In this paper we describe the distribution of some specific sequence differences in the 5’flanking regions of the ^Aγ-and ^Gγ-globin genes from 100 Black adult and 57 newborn SS patients from the southeastern United States, from 76 individuals with AS, S-β-thal, SC, AC, or A-β-thal, and from 31 normal individuals. Haplotypes for all adult individuals have been previously determined using various restriction endonucleases. The DNA samples were amplified, dot blotted, and hybridized with,³²P-labeled specific oligonucleotide probes. All 134 chromosomes with haplotype 19 were positive for the G→T substitution at position-657 (^Aγ), while 132 were also positive for the C→G mutation at-369 (^Gγ).
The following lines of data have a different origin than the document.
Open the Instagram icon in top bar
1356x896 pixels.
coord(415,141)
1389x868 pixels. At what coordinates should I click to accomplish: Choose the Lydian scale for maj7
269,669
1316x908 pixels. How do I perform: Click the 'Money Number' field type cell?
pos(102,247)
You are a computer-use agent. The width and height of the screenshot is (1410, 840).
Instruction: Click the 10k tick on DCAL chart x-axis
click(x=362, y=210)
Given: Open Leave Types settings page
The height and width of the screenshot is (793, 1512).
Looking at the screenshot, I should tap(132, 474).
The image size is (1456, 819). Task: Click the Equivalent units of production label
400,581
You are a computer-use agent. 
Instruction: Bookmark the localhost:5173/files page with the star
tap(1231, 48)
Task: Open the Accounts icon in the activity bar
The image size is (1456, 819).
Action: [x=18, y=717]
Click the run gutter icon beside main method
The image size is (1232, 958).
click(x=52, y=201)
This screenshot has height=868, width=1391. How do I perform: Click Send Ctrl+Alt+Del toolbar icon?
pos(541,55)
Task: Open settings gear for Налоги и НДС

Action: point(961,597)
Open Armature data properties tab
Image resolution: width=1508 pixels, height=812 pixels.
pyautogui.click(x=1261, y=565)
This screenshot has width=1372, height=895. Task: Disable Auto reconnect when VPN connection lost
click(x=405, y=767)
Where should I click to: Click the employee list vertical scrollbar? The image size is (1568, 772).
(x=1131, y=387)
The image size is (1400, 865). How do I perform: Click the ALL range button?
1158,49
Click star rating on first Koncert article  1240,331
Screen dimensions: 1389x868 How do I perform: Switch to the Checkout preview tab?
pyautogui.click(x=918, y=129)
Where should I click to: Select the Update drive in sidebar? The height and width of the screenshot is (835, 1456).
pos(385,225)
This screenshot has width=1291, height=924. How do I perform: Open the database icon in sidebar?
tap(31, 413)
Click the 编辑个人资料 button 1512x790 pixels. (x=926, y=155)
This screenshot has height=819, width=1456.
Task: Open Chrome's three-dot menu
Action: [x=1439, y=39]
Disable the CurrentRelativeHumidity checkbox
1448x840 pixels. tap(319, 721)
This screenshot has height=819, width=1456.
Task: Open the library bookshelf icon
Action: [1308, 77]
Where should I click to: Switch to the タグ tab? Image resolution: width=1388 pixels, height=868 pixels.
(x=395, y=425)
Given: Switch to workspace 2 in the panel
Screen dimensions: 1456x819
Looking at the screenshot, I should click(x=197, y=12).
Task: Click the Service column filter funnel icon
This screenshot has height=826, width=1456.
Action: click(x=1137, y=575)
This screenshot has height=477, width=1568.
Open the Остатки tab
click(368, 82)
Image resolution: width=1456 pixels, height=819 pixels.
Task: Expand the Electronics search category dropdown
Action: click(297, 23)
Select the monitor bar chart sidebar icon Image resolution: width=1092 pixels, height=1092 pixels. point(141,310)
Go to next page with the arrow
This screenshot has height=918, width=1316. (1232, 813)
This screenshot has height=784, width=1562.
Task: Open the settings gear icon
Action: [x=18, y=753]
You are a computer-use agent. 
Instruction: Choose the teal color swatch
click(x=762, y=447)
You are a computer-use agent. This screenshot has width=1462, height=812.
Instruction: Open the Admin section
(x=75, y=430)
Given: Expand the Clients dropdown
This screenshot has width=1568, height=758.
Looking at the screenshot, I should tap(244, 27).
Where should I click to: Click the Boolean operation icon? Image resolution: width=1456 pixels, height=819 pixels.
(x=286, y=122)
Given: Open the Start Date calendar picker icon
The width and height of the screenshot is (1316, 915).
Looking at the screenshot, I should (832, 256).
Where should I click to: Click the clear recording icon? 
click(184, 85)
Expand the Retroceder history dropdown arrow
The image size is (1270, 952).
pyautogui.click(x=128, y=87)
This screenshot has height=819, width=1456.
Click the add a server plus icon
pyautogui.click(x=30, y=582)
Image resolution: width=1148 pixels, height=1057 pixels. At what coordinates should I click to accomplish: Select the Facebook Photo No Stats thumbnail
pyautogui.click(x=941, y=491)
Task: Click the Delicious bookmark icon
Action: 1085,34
The three specific changes for the chromosome with haplotype 20 were found on all 54 chromosomes with this haplotype. The C→T mutation at- 158 5’to^Gγ was present on all 41 chromosomes with haplotype 3, and on two chromosomes with a related atypical haplotype. Normal and β-thal chromosomes with each of these substitutions had the same 5’subhaplotype as β^s haplotypes 19 or 20, respectively. The close relationship between the occurrence of specific mutations and the haplotype of β^s chromosomes makes the determination of these haplotypes with specific oligonucleotide probes attractive with respect to time and expense.